Despite that, babies with Down syndrome are being systematically targeted and killed in the womb specifically because they have Down syndrome. In a gut-wrenching 2018 article in The Atlantic titled “The Last Children of Down Syndrome,” some parents who chose to abort their children with Down syndrome insisted that their choice was an act of mercy.  

They don’t mean for these happy people. They mean for themselves. It is pure, lethal ableism. 

Every few years, there is another ugly story about the unseen and ongoing prenatal genocide of people with Down syndrome. In 2017, it was the news that Down syndrome has “almost disappeared” in Iceland. In 2019, only 18 children with Down syndrome were born. In Norway earlier this year, parents spoke out against the pressure to abort babies with a Down syndrome diagnosis.  

This week, a new report indicated that Scotland has seen “a dramatic rise in abortions involving Down syndrome diagnoses, with government figures showing an 82% increase since 2021.” In 2024, 60 pre-born children with Down syndrome were aborted; in 2021, it was 33. OSV News noted that “the increase also represents a 15% rise over the 52 abortions of Down syndrome-affected unborn babies in 2023, according to statistics released by Public Health Scotland.” 

According to Lynn Murray of the advocacy group Don’t Screen Us Out, the increase can be largely attributed to the roll-out of “non-invasive prenatal tests” known as NIPT, which has made it easier to detect Down syndrome.  

“It is deeply concerning that despite the leaps that advocacy groups have made in raising awareness in support of people with Down’s syndrome, abortion in the case of Down’s syndrome is still so commonplace and widespread in the U.K.,” she said. “In fact, we hear from parents all the time how abortion was repeatedly presented to them in the hospital as an obvious solution following the receipt of the news that their baby had Down’s syndrome,” she added. 

“We are calling on the Government to undertake an urgent inquiry to review the impact that Non-Invasive Prenatal Tests are having on the number of babies that are screened out by termination due to Down’s syndrome in Scotland each year,” Murray stated. “They then need to urgently introduce medical reforms to our screening program to ensure that this deeply disturbing increase in the number of abortions for disability is reversed.” 

In the United Kingdom, abortion is illegal after 24 weeks – unless the child is diagnosed with Down syndrome, in which case it is permitted up until birth.

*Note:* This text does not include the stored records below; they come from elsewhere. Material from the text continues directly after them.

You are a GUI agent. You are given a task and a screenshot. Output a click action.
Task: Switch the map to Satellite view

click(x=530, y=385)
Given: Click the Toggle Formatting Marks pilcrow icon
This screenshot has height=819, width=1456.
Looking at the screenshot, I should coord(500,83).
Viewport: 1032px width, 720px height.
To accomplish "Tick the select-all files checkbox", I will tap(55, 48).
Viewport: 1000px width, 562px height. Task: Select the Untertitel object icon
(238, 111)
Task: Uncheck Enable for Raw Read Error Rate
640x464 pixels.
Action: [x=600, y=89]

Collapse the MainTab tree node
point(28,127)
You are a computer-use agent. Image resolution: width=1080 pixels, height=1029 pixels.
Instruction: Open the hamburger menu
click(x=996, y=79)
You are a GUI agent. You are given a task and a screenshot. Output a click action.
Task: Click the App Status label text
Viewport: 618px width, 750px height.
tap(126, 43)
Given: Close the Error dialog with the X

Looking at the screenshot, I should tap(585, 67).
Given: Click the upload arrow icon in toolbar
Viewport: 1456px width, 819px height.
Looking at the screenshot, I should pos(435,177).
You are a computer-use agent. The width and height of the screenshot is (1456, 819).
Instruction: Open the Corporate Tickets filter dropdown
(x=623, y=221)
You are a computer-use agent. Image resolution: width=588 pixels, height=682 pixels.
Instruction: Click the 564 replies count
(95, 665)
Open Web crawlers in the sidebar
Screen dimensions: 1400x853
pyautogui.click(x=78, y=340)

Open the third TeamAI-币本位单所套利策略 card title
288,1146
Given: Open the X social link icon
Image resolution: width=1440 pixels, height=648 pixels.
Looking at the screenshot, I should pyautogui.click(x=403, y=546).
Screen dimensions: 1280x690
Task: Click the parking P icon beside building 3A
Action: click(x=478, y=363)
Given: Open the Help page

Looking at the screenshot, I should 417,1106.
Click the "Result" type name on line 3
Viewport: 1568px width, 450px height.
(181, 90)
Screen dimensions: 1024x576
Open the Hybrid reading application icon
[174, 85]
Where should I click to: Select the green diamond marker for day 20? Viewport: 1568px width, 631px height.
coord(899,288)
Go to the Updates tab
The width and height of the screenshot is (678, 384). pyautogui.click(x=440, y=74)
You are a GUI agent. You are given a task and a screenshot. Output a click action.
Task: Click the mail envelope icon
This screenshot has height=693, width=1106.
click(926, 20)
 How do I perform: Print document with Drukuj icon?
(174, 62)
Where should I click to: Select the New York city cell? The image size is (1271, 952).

Healthy baby boys and girls with Down syndrome can be decapitated, dismembered, and disemboweled long past the point where they are capable of feeling excruciating pain simply because they have Down syndrome. A 2021 case against the law by a young woman with Down syndrome failed at both the High Court and the Court of Appeal. 

Our collective choice to destroy children with Down syndrome says nothing about them and everything about us. As Charlotte Helen Fien once observed: “You can try to kill off everyone with Down syndrome by using abortion, but you won’t be any closer to a perfect society. You will just be closer to a cruel, heartless one.” She’s right. We’re already there.